Os possíveis sinais e sintomas são alterações do sono, letargia, distúrbios motores, agitação e agressividade. No exame físico pode-se notar reflexos motores exacerbados, hipertonia, sinal de Babinski positivo, alteração na coordenação motora, hálito hepático e o flapping ou asterixis (movimento involuntário nas mãos ao realizar extensão dos punhos).
Os critérios de West Haven auxiliam na classificação de gravidade dos pacientes:
Para entender melhor o que é o flapping ou asterixis, a seguir assista ao vídeo demonstrando a movimentação em clonus após extensão dos punhos:
Como é realizado o diagnóstico?
O diagnóstico pe clínico!No entanto, para todo paciente com sintomas neurológicosné necessário solicitar uma TC de crânio para descartar outras causas. É essencial também investigar os possíveis fatores precipitantes da disfunção e tratá-los.
Tratamento
Suporte clínico ( oxigenação, hidratação) + Lactulose ( 30ml a cada 4h, diminuir se melhor).
Considerar neurolépticos se agitação. Evitar benzodiazepínicos. Tratar fator preciptante ( eg, sangramento do TGI, infecção, desidratação, hipocalemia, hipoglicemia, alcalose metabólica).

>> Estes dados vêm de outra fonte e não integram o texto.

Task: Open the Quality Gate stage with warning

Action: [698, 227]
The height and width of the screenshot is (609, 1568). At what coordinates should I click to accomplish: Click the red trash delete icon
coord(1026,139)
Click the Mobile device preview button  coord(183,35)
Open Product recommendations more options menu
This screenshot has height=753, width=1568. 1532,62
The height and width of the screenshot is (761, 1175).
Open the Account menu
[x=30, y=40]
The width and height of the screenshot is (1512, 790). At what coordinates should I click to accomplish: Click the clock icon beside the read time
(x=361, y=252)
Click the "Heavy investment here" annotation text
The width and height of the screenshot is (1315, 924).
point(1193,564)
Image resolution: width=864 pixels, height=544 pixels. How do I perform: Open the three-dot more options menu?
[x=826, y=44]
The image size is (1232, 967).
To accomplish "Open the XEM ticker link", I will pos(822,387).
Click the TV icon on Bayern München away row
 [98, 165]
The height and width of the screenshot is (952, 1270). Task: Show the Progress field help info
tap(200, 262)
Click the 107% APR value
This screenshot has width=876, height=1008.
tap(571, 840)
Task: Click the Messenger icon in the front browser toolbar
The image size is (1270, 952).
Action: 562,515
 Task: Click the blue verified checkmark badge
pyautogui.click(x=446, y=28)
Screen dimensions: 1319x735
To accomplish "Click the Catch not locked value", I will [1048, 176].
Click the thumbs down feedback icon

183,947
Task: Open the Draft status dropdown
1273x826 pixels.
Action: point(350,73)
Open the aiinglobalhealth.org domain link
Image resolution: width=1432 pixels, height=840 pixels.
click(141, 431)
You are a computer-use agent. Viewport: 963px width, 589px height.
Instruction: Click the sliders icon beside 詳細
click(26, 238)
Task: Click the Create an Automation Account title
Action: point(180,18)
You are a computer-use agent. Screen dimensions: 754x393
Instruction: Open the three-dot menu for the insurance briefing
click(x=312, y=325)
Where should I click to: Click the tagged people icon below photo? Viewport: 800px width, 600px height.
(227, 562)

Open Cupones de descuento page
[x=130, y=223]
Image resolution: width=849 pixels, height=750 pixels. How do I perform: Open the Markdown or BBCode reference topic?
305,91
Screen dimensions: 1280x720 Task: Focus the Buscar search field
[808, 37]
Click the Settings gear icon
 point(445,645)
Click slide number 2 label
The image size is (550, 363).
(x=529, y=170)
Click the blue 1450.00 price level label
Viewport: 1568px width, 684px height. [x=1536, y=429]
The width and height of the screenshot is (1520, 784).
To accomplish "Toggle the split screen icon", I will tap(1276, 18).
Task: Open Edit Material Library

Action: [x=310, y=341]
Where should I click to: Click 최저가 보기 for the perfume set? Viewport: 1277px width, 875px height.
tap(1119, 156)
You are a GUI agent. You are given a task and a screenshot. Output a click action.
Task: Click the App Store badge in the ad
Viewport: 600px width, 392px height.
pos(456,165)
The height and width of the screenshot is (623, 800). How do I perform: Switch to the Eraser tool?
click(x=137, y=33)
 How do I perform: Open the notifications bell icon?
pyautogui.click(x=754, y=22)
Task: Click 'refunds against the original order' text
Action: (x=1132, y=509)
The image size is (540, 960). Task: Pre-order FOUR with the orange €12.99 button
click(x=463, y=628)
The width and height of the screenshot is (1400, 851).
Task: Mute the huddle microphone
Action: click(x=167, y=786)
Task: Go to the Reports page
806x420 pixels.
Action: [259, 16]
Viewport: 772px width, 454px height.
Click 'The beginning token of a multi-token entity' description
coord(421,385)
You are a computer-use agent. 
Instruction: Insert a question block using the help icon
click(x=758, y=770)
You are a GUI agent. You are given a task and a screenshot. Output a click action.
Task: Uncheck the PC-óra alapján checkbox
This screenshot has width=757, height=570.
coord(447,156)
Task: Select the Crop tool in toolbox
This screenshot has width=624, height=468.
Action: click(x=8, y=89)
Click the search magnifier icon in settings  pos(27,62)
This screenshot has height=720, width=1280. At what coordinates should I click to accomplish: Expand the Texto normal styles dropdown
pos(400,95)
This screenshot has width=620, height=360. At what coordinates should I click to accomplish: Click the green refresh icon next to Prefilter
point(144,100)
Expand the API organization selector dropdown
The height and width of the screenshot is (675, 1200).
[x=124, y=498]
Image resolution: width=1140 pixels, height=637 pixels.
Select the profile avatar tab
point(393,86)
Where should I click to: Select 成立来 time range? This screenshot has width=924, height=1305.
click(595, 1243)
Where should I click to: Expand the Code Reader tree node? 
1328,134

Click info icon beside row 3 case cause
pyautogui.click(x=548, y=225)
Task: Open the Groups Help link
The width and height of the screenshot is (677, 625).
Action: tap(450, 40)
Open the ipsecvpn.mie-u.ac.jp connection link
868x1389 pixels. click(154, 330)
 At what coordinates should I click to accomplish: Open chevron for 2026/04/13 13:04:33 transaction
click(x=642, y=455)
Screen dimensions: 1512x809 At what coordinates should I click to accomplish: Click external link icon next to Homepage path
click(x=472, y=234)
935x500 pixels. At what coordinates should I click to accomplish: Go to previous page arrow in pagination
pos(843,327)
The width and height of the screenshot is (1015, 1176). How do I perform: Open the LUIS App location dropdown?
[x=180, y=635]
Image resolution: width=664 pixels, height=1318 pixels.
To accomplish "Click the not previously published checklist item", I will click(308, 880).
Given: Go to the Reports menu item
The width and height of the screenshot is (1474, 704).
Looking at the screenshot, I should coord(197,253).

O manejo de pacientes depende do seu grau. Para a EH mínima ou grau 0 não é necessário tratamento. Em pacientes com grau 2 pode-se realizar tratamento ambulatorial e nos graus 3 e 4 é preferível a internação em UTI.
As medidas gerais são dieta adequada (aumentar a frequência das refeições e diminuir quantidade de proteínas ou substituir proteína animal por vegetal), hidratação e prevenção de quedas.
O tratamento medicamentoso é feito principalmente com a lactulose, que é um laxante que também propicia a transformação da amônia em amônio e sua dose deve ser ajustada para que o indivíduo tenha 2-3 fezes amolecidas por dia. Cuidado para não gerar uma overdose, o que provocaria diarreia excessiva e desidratação.
Há outras opções terapêuticas, como o uso de antibióticos, que diminuem a população de bactérias amoniogênicas, como neomicina e rifaximina (antibióticos que não são absorvidos pelo organismo, assim não têm efeito sistêmico).